## Stated problem
In the essay on not being married below, copy word for word everything from "On the other hand, I hold" down to "true to me.".

## Document
___
Why I’m Not Married

Most all of my friend and family members these days are married.  I’m sort of the lone wolf in the pack and I have family members asking me, “So when are you going to get married?  Are you not interested in love?”  Others will tell me, “Oh you’ll meet yourself a nice girl soon!”  The thing is, my family doesn’t understand me at all.  I’d like to talk about love and relationships as they exist in my rather neurotic mind.  This may sound like a vast intellectualization, but I assure you it’s not.  This is way too complicated to explain to a family member during a Christmas dinner, but if I take some time this morning, I suppose I could give a brief outline of what goes on in my head.

I easily understand love and relationships in other people’s lives.  I understand people in general.  I’ve read a lot of psychology, neuroscience, cognitive science.  I see through people.  I really do.  But my own mind is something strange.  There’s all these intellectual tangles and the only way I can think to describe it is to ask you to imagine a large rock with thousands of ropes and hooks attached to it.  Then at random times different forces are pulling on the different ropes in different directions.  In the end, the rock (me) jiggles in place but never really moves.  But what are these ropes pulling me, conflicting with one another?

On the one hand I’ve studied a lot of evolutionary psychology and I oftentimes look at the human race in the same way I would an animal.  I think of the reasons people are attracted to one another and I have a really really hard time respecting human love.  We have all this evolutionary baggage and most of the things driving attraction between people is based on ridiculous things.  I read all kinds of psychology journals and look at the statistics of how people behave and why we do what we do.  I stare at it all and think, “Do I really want to get involved in this mess?”

On the other hand, I hold these almost deeply religious beliefs.  Underneath that mechanical meat-bag is this personal subjective consciousness.  There’s this great mystery when I look at another human being and think, “That person is like me.  She sees me with her eyes.  She feels the pains and joys of this world.  She’s alive.  Sentient.  Aware.  Conscious.”  I think about protecting that person from the pains of this world and trying to make them happy.  I reflect on things from that perspective and then love becomes the most important thing in the world.  To find someone.  To build your world together.  To share what you can.  To grow together.

One side is pulling on my right arm, the other on my left arm and I don’t move at all.  They both seem equally true to me.

I think a lot about whether love is a passion or an act of will.  I’m always thinking about whether free will exists or not.  Think of it this way.  If I put a drug in your drink at the bar which made you fall in love with me, what would you think?  It’s no different when I study the human brain and see through what makes us attracted to one another.  I see all kinds of irrational influences at work and it no longer feels real to me.  It’s not genuine, pure, beautiful.  On the other hand, I wonder if free will does exist, and I think of this almost divine being in this world coming up to me and offering to spend our short lives together.  I’m taken back, almost at a loss of words.  Me?  Really? ME?  Why me?  Of all the people in this world, you’re really choosing me?  I’m not anybody special.  I’m totally honored and in awe.
___
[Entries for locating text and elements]

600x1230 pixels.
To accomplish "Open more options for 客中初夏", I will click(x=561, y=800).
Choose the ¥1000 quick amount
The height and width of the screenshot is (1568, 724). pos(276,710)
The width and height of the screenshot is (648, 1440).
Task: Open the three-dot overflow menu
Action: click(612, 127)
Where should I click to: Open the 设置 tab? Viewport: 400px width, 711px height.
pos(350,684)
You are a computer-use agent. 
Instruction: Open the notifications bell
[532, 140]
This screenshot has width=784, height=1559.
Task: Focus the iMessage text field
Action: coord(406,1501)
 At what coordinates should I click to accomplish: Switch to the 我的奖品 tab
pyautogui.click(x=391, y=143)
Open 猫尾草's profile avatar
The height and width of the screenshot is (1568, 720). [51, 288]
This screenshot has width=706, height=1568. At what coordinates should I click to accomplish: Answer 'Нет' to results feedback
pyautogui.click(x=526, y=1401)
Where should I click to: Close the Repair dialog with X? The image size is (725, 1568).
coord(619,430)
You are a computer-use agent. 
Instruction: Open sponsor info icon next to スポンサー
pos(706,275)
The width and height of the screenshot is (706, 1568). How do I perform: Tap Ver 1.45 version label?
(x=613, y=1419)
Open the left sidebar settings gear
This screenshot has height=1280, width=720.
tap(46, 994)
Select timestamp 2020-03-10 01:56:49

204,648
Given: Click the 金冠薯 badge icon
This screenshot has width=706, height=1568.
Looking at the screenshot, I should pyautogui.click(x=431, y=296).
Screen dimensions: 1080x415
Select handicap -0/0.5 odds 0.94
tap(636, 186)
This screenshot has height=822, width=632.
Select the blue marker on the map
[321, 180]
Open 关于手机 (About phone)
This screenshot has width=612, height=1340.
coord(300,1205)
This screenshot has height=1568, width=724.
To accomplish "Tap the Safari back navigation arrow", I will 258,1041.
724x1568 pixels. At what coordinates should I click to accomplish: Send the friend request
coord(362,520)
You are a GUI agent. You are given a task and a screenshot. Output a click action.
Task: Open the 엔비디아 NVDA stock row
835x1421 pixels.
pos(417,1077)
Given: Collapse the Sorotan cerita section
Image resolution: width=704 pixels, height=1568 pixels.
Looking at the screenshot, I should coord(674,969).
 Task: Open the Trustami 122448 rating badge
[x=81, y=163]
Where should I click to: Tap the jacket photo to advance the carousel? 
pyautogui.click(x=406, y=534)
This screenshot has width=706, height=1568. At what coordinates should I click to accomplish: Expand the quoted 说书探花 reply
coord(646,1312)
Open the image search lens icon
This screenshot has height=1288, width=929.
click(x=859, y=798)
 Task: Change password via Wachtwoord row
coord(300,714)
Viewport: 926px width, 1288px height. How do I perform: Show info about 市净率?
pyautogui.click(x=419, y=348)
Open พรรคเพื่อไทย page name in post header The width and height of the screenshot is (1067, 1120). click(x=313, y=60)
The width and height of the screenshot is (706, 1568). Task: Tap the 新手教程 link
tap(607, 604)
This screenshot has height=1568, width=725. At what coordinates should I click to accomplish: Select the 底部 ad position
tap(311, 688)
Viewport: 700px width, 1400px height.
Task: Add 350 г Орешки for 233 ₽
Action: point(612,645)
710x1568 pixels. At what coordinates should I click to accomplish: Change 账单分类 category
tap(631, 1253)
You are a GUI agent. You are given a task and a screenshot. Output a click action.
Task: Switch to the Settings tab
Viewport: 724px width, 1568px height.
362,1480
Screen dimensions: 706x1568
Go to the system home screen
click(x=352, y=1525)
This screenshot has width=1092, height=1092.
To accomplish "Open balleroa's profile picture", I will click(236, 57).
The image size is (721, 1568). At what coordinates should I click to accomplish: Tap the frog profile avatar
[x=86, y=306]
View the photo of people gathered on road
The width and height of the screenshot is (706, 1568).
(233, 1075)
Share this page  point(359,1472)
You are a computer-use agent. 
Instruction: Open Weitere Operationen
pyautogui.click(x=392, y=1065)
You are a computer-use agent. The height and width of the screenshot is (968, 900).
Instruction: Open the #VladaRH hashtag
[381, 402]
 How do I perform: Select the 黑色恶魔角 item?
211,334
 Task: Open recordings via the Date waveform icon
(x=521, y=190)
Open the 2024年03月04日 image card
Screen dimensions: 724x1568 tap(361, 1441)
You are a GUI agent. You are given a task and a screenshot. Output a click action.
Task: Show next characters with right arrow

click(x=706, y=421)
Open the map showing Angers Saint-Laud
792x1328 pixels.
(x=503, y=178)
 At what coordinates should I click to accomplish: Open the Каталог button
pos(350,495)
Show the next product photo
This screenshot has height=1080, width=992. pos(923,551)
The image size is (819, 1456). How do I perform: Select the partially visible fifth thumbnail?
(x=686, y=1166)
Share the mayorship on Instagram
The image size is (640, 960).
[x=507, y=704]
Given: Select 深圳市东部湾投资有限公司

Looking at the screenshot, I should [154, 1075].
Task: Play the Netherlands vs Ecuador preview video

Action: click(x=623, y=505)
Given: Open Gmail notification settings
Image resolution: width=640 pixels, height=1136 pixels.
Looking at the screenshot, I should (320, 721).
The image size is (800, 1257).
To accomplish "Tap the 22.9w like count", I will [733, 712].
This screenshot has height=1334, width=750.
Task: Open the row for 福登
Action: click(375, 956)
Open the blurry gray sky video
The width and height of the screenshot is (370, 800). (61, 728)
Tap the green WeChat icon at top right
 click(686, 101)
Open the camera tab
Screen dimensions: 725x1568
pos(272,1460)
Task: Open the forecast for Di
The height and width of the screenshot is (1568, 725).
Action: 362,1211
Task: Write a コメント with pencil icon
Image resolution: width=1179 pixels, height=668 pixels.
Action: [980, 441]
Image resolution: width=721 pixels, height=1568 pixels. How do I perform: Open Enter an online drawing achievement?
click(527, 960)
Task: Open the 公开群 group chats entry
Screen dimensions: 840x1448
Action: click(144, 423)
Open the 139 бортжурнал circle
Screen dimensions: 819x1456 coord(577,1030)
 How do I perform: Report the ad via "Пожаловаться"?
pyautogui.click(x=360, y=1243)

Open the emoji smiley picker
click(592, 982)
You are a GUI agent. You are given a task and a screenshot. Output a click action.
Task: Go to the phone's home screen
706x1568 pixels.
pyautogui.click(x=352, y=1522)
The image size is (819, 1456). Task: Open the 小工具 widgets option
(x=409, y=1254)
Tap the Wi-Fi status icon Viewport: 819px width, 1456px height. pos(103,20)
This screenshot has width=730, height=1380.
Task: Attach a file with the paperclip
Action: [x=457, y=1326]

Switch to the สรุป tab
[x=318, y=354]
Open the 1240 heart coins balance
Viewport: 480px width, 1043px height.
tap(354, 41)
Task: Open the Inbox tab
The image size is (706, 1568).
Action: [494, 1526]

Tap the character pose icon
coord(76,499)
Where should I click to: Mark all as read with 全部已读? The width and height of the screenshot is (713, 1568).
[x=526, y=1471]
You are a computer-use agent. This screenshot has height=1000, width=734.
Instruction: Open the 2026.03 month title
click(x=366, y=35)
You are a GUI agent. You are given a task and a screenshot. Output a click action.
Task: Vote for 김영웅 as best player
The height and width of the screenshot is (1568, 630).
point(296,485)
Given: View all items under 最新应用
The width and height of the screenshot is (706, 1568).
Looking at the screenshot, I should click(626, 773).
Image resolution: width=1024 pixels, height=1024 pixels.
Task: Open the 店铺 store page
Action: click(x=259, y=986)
___
## Task output
On the other hand, I hold these almost deeply religious beliefs.  Underneath that mechanical meat-bag is this personal subjective consciousness.  There’s this great mystery when I look at another human being and think, “That person is like me.  She sees me with her eyes.  She feels the pains and joys of this world.  She’s alive.  Sentient.  Aware.  Conscious.”  I think about protecting that person from the pains of this world and trying to make them happy.  I reflect on things from that perspective and then love becomes the most important thing in the world.  To find someone.  To build your world together.  To share what you can.  To grow together.

One side is pulling on my right arm, the other on my left arm and I don’t move at all.  They both seem equally true to me.